21. In Harshadsingh Pahelvansingh Thakore (supra), a three-Judge Bench, while dealing with constructive liability under Section 34 IPC has ruled thus:-

“Section 34 IPC fixing constructive liability conclusively silences such a refined plea of extrication. (See Amir Hussain v. State of U.P.[12]; Maina Singh v. State of Rajasthan.[13]) Lord Sumner’s classic legal shorthand for constructive criminal liability, expressed in the Miltonic verse “They also serve who only stand and wait” a fortiori embraces cases of common intent instantly formed, triggering a plurality of persons into an adventure in criminality, some hitting, some missing, some splitting hostile heads, some spilling drops of blood. Guilt goes with community of intent coupled with participatory presence or operation. No finer juristic niceties can be pressed into service to nullify or jettison the plain punitive purpose of the Penal Code.”

22. In Lallan Rai and Ors. v.
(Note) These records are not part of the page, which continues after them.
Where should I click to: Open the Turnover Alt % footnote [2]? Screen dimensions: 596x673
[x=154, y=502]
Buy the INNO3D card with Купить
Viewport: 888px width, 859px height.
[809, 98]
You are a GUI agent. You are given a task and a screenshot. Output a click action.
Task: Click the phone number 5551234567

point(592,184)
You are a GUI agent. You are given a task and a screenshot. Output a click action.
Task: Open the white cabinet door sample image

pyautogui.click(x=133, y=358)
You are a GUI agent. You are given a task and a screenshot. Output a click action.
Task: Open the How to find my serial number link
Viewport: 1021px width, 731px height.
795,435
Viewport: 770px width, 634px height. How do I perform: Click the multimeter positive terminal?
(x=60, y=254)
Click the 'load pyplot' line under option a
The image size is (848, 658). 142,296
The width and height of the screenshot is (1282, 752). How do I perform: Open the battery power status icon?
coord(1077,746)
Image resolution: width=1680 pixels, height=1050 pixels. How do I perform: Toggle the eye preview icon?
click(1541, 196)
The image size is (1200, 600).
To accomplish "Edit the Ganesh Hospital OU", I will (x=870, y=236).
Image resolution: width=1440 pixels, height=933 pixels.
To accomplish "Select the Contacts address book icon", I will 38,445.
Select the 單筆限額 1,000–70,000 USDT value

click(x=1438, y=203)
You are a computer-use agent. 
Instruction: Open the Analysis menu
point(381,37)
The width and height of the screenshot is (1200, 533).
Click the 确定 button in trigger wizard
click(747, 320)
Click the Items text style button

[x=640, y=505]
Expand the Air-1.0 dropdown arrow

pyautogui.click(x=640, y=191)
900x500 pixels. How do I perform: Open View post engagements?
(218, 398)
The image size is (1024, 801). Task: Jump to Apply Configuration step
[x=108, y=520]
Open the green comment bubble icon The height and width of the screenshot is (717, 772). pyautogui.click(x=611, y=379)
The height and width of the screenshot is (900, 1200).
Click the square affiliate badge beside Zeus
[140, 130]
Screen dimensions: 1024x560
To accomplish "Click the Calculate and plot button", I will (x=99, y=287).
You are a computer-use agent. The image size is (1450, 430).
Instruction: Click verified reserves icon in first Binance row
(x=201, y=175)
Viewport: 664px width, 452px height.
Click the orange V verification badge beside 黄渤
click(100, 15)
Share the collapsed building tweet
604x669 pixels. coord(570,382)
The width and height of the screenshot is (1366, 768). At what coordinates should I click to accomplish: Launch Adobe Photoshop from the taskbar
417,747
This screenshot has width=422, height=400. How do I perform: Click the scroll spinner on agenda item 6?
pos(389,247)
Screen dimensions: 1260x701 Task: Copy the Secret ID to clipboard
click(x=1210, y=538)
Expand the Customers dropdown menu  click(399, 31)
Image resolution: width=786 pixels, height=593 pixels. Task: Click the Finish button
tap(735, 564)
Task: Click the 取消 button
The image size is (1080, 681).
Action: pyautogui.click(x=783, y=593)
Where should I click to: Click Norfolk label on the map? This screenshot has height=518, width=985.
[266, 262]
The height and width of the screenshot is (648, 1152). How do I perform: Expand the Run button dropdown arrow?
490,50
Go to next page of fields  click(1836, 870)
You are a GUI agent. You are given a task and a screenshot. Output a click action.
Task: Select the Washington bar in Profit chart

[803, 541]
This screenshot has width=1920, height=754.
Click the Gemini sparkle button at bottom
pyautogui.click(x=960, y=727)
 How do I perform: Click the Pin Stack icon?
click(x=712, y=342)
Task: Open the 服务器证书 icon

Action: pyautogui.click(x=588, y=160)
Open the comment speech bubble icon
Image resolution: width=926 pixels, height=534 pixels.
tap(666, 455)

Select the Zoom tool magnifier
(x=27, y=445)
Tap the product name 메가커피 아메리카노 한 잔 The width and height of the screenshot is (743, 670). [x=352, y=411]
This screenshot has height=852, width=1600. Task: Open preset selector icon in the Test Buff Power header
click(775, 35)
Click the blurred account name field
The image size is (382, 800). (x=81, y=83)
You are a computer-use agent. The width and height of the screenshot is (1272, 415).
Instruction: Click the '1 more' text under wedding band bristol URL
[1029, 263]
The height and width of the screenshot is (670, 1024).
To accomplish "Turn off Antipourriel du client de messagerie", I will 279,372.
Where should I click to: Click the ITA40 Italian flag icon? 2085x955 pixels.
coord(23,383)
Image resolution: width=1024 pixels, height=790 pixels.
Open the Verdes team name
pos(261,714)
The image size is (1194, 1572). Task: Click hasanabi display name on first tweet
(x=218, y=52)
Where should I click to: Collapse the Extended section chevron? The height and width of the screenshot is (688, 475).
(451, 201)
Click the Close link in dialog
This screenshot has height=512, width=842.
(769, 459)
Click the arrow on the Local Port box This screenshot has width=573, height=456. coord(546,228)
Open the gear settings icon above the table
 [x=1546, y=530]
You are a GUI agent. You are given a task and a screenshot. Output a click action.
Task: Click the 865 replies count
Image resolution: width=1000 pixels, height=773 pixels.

State of Bihar[14] the Court relying upon the principle laid down in Barendra Kumar Ghosh (supra) has ruled that the essence of Section 34 is simultaneous consensus of the mind of persons participating in the criminal action to bring about a particular result.

23. In Goudappa and Ors. v. State of Karnataka[15] the Court has reiterated the principle by opining that Section 34 IPC lays down a principle of joint liability in doing a criminal act and the essence of that liability is to be found in the existence of common intention. The Court posed the question how to gather the common intention and answering the same held that the common intention is gathered from the manner in which the crime has been committed, the conduct of the accused soon before and after the occurrence, the determination and concern with which the crime was committed, the weapon carried by the accused and from the nature of the injury caused by one or some of them and for arriving at a conclusion whether the accused had the common intention to commit an offence of which they could be convicted, the totality of circumstances must be taken into consideration.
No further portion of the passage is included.